Rapper RRA confronts the darkness within - Bubblegum Club

Rapper RRA confronts the darkness within

“I spent a lot of time by myself so I never really engaged in what was happening” explains RRA of his childhood in Rustenburg. While his older brother lay his rap foundation by introducing him to hip hop in Primary School, his attraction to alternative sounds and artists came from scouring the internet discovering music through sources such as NME and Spin.

“My biggest thing as an artist is that you need to disrupt the fabric of everything. You have to change everything”. The rapper cites Kid Cudi, Radiohead, David Bowie, Kanye West and St. Vincent  (who he discovered via a Kid Cudi sample) as his major influences.

For local music that suited his tastes, the internet also played a key role. “Even if I found something from home like Okmalumkoolkat or Petite Noir or Spoek Mathambo it will always be from online. There are a lot of dope people in this country but they’re not seen on TV”. He especially credits Spoek Mathambo for creating a space for kids like him to express themselves. “Spoek Mathambo created this whole generation of kids that are doing these weird things even though he doesn’t get the props. But he is one of the starters of us, the young kids that are trying to do things differently”.

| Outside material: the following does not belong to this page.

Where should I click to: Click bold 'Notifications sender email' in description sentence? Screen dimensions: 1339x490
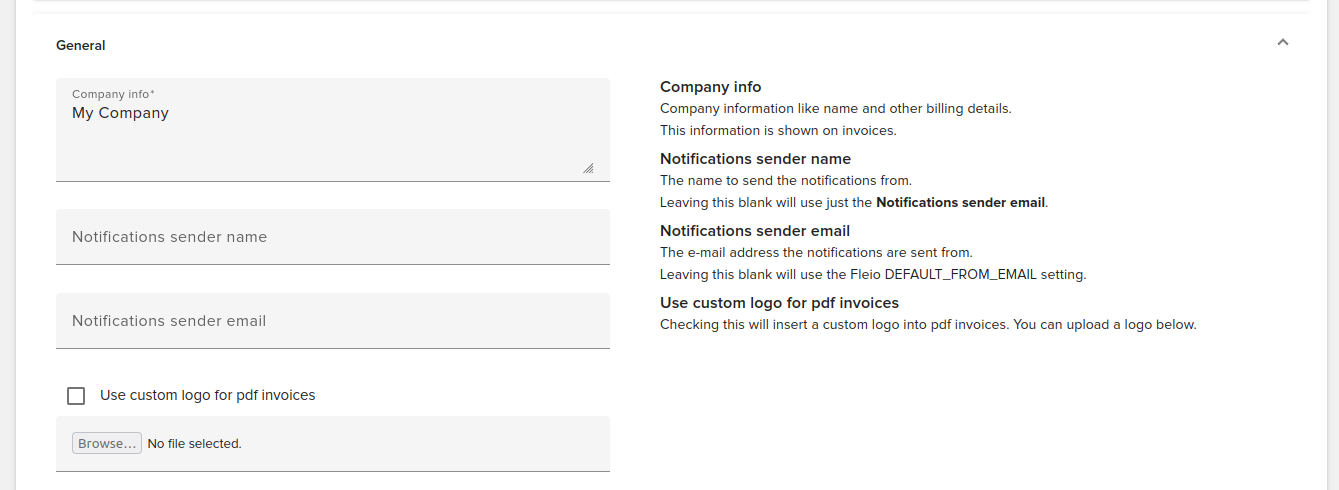point(960,202)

“The darkness and the depression is something that’s very important to me. It’s something that I work into every song. Even if the song is kinda happy, if you read between the lines there’s always going to be darkness” says RRA of his music. The rapper and producer holds the issue of depression close to his heart. “We know that people in their early 20s and their teens have very serious depression happening and no one in the country is talking about it on a beat level”. It is this theme that is central to his single “Fuck Up” from his 3rd mixtape ‘Dog Days’ released earlier this year.

Sampling Alex G, RRA flips the line “If I fuck up”, adding the internal voice of depression that says “when, not if”, highlighting the negative self-image that depression creates within. “Depression is something people talk about on Twitter but when it comes to the song, everybody’s happy”.

The video for “Fuck Up” directed by Peter Smuts echoes the isolation and darkness that RRA speaks of in his music. Shot in one take, the video is meant to show that while depression feels real in the moment, the feelings aren’t true. “It’s not true, people don’t think that about you, people don’t think you’re nothing. You do mean something to people and in the moment, you don’t feel that. When the lights come back on [in the video], it says that it’s not real. Even though it’s not as easy as telling somebody don’t be depressed, it’s not real, that’s not how it works, unfortunately”.

Ultimately RRA believes that the best that can be done to combat depression is radical self-expression. “People need to be as weird as possible. Don’t be afraid. Have fun, do what you feel inside. We’re not in that space yet in this country, some areas you can do that but I want it on a bigger level, a mass level”.